No matter how big the toothless smiles, how many toys are packed into the playroom, how perfect the family holiday photo seems, many children experience some kind of stress while they are growing up that one researcher says could stay with them into adulthood.
"If a child has a pervasive sense of adversity in his or her childhood for whatever reason, the brain responds to that kind of hardship by becoming more sensitized to stress," Dr. Rajita Sinha, director of the Yale Stress Center, recently explained to CNN.
The brain becomes hard-wired to react more strongly, she says, making that person more likely to have a greater reaction to stress than people who do not have a similar history.
What childhood stress is so big that is burrows into the brains for decades? Research points to pain, illness, and injury as major stressors for kids. But a child's stress level can increase to "severe" during family conflicts such as divorce, abuse, witnessing violence, financial crisis, the death of a loved one, or a parent who suffers from addiction or mental health problems.
While anxiety is a normal reaction to stress and can even be OK for children to navigate, according to the National Institute of Mental Health, some people experience excessive levels of anxiety. One in eight children are affected by an anxiety disorder, according to the Anxiety Disorders Association of America, including those who are deemed to have post-traumatic stress disorder.
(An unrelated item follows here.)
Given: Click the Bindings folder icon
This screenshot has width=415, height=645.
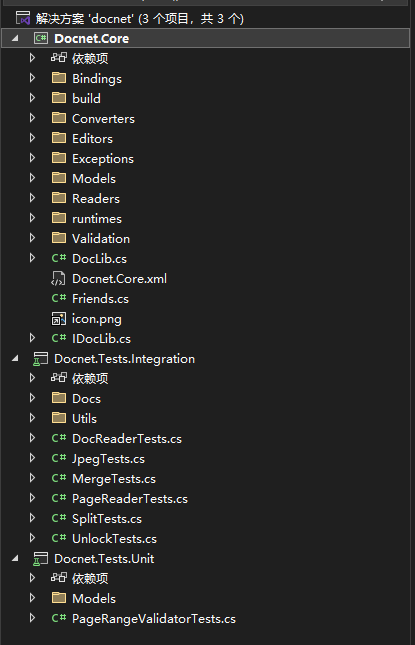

While humans are "adaptive animals," Sinha says many children are experiencing stress before their ability to deal with it is completely developed. The adversity in their young lives therefore leads to a higher overall stress level into adulthood.
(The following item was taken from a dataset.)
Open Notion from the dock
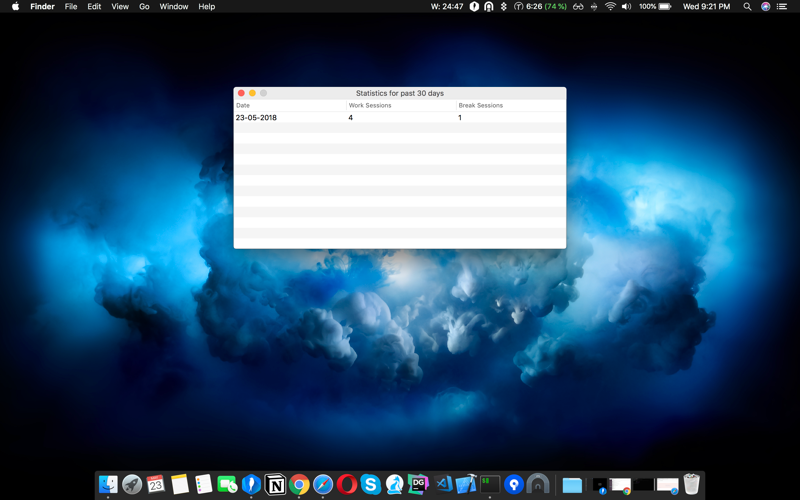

"The stress pathway is developing during childhood. The stress system needs time to grow and become fully functional," Sinha says.
Small children under stress are sources of concern, according to her studies. But she also sees adolescents, who are more likely to self-isolate, as particularly vulnerable. Teenagers' stress symptoms may range from sleep difficulty to overeating to school truancy to taking pain medication unnecessarily.
While parents may not be able to completely shield children from stressors -- a kid's home life might be magical but they may encounter a bully in Sunday school or suddenly lose a grandparent to cancer -- Sinha says parents, teachers, and caregivers can help build resistance and optimism when kids experience stress.
"Things happen. Families will face adversities. But if parents, teachers, and other adults are helping to guide children by talking about the trauma and providing them with adaptive skills, then those children will be more inclined toward protection and resilience, as opposed to risk."
How can we help protect our kids from becoming over-stressed adults?
1. Seek social support. Sinha says that interacting with others and garnering family support is a primary way we can protect kids from the risks of stress.
2. Embrace education and intellectual challenges. Children are more likely to learn to navigate tough stuff if they are challenged in a safe environment like school, she reports. Teachers that encourage students to think abstractly, for example, are helping their brain develop in ways that will serve stressed children in the moment and, perhaps, in the long term.
3. Develop optimism and tactics to control emotions. Parents and other adults who are active in a child's life may be able to help protect kids from carrying stress forward in such significant ways. A University of Wisconsin-Madison study revealed that a mother's voice, whether during a conversation or phone call or whisper during a hug, can produce significant biochemical responses that soothe stressed children. Another study of 405 inner-city children showed that yoga instruction boosted the kids' self-esteem and grades and decreased behavioral problems associated with the stress of poverty in South Central Los Angeles. Getting enough sleep consistently has also been shown to help children deal with stress more effectively. Some even say a little playful, safe roughhousingcan do kids (and parents) a world of good.